Your task
Update the material starting at the line that has "Given: Open the Help question mark icon" and stopping after the line that has "Action: 282,39": replace "Batting Hits" with "Batting Runs" and leave everything else unchanged.

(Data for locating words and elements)
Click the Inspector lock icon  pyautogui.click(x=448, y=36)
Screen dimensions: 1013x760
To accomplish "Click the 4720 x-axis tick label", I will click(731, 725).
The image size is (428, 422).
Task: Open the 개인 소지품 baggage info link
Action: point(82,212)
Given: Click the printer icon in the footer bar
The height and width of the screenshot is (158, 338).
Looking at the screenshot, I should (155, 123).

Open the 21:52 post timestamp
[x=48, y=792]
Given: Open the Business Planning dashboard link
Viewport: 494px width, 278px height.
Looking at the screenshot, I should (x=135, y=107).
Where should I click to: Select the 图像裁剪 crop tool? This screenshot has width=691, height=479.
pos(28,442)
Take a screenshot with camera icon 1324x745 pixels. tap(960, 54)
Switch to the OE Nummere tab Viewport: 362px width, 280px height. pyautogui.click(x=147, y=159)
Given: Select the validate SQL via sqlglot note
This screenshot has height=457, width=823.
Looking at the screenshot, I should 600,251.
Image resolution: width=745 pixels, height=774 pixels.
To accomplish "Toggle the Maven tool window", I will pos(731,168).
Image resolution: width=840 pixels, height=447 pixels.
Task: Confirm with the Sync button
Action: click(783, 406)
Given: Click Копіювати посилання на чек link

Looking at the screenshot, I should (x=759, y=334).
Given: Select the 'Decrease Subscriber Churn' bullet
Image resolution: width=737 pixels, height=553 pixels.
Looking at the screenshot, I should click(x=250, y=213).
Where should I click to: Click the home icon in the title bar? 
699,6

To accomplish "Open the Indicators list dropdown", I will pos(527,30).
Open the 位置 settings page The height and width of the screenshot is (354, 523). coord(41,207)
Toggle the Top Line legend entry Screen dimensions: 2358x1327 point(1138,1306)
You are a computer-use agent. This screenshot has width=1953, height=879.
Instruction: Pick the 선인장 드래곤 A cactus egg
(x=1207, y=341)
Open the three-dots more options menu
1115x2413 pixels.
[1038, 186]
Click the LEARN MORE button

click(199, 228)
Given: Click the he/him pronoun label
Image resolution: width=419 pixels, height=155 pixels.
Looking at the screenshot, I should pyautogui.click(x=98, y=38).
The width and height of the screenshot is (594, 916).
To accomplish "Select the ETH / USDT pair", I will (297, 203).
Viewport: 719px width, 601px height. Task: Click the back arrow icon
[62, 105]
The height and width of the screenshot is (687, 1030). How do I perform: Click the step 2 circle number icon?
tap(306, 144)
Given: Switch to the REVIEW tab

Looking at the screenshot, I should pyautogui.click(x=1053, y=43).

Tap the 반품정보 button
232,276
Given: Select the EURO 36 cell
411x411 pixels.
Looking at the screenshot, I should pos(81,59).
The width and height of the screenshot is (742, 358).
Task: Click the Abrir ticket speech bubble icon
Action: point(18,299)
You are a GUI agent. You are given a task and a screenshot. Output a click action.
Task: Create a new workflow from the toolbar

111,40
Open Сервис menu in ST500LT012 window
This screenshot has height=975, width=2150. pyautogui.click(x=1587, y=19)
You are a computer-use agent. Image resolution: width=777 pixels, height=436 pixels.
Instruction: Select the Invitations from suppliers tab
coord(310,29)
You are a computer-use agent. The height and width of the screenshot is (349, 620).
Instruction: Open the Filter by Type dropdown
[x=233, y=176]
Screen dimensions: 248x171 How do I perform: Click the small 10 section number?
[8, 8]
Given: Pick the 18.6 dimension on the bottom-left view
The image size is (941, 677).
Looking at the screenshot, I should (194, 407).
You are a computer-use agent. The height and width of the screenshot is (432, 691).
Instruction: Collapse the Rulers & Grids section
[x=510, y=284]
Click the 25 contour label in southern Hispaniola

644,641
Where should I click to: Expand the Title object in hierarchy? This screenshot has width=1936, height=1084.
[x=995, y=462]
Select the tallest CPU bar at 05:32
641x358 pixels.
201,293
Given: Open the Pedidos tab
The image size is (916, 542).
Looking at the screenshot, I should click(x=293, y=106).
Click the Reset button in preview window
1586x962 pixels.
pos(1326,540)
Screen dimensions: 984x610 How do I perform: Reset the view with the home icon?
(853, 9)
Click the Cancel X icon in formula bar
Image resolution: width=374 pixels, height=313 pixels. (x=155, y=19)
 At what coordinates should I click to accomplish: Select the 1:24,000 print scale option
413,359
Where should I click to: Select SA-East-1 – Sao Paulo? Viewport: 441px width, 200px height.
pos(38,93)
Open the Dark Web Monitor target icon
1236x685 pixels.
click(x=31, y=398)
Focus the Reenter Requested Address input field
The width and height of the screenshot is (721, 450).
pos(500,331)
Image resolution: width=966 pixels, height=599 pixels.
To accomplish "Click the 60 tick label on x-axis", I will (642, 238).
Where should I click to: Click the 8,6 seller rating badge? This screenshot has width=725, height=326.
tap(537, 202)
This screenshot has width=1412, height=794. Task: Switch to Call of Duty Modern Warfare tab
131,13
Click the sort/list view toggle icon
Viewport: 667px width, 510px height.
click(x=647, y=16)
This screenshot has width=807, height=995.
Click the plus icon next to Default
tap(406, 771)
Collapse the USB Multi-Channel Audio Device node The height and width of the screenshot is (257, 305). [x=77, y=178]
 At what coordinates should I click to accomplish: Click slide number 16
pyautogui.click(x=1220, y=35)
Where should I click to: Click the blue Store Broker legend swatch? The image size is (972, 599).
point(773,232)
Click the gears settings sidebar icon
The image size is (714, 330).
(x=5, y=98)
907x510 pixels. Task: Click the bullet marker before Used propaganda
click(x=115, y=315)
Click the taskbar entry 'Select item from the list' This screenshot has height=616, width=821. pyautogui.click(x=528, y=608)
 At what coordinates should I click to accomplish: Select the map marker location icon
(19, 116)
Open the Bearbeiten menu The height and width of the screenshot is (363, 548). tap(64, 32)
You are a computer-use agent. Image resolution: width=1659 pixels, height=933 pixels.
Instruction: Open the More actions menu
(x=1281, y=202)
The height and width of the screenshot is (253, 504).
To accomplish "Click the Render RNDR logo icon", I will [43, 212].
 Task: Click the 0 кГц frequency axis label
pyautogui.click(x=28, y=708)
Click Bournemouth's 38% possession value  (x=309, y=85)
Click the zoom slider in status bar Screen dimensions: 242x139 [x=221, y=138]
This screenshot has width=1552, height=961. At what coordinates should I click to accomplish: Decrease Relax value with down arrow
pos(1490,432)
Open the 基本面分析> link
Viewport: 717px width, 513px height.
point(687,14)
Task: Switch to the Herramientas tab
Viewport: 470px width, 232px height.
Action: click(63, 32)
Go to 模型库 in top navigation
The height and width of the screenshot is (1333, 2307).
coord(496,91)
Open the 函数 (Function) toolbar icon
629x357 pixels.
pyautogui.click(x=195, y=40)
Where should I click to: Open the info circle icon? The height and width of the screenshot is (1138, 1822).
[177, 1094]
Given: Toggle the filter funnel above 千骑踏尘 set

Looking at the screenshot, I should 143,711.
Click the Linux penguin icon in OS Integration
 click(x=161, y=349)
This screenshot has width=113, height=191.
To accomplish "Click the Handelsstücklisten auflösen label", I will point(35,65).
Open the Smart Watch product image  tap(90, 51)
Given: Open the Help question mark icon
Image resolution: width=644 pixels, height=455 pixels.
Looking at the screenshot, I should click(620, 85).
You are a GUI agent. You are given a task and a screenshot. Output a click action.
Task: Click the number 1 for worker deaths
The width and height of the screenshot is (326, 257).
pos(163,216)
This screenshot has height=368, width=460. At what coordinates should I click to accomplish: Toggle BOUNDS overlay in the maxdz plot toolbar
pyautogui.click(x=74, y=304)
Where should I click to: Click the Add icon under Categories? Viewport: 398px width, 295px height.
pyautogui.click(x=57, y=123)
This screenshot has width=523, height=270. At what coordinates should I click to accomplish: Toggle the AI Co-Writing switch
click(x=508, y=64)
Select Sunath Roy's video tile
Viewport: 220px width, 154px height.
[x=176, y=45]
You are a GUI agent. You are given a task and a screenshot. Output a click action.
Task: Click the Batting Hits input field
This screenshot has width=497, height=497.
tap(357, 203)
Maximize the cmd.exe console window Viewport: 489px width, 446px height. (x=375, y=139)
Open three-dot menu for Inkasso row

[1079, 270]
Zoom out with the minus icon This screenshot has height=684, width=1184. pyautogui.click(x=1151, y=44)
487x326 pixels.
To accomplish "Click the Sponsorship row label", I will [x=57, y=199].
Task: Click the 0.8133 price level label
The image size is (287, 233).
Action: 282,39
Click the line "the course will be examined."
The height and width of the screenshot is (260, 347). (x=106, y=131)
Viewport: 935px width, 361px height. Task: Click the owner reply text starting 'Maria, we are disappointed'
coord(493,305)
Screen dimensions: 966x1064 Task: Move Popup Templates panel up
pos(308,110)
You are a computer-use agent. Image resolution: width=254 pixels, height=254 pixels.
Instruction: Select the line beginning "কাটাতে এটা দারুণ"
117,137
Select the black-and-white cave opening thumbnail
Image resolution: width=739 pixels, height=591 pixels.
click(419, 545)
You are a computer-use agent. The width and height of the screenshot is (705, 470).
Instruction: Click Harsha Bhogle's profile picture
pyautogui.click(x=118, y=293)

Exercise response
Given: Open the Help question mark icon
Image resolution: width=644 pixels, height=455 pixels.
Looking at the screenshot, I should click(620, 85).
You are a GUI agent. You are given a task and a screenshot. Output a click action.
Task: Click the number 1 for worker deaths
The width and height of the screenshot is (326, 257).
pos(163,216)
This screenshot has height=368, width=460. At what coordinates should I click to accomplish: Toggle BOUNDS overlay in the maxdz plot toolbar
pyautogui.click(x=74, y=304)
Where should I click to: Click the Add icon under Categories? Viewport: 398px width, 295px height.
pyautogui.click(x=57, y=123)
This screenshot has width=523, height=270. At what coordinates should I click to accomplish: Toggle the AI Co-Writing switch
click(x=508, y=64)
Select Sunath Roy's video tile
Viewport: 220px width, 154px height.
[x=176, y=45]
You are a GUI agent. You are given a task and a screenshot. Output a click action.
Task: Click the Batting Runs input field
This screenshot has width=497, height=497.
tap(357, 203)
Maximize the cmd.exe console window Viewport: 489px width, 446px height. (x=375, y=139)
Open three-dot menu for Inkasso row

[1079, 270]
Zoom out with the minus icon This screenshot has height=684, width=1184. pyautogui.click(x=1151, y=44)
487x326 pixels.
To accomplish "Click the Sponsorship row label", I will [x=57, y=199].
Task: Click the 0.8133 price level label
The image size is (287, 233).
Action: 282,39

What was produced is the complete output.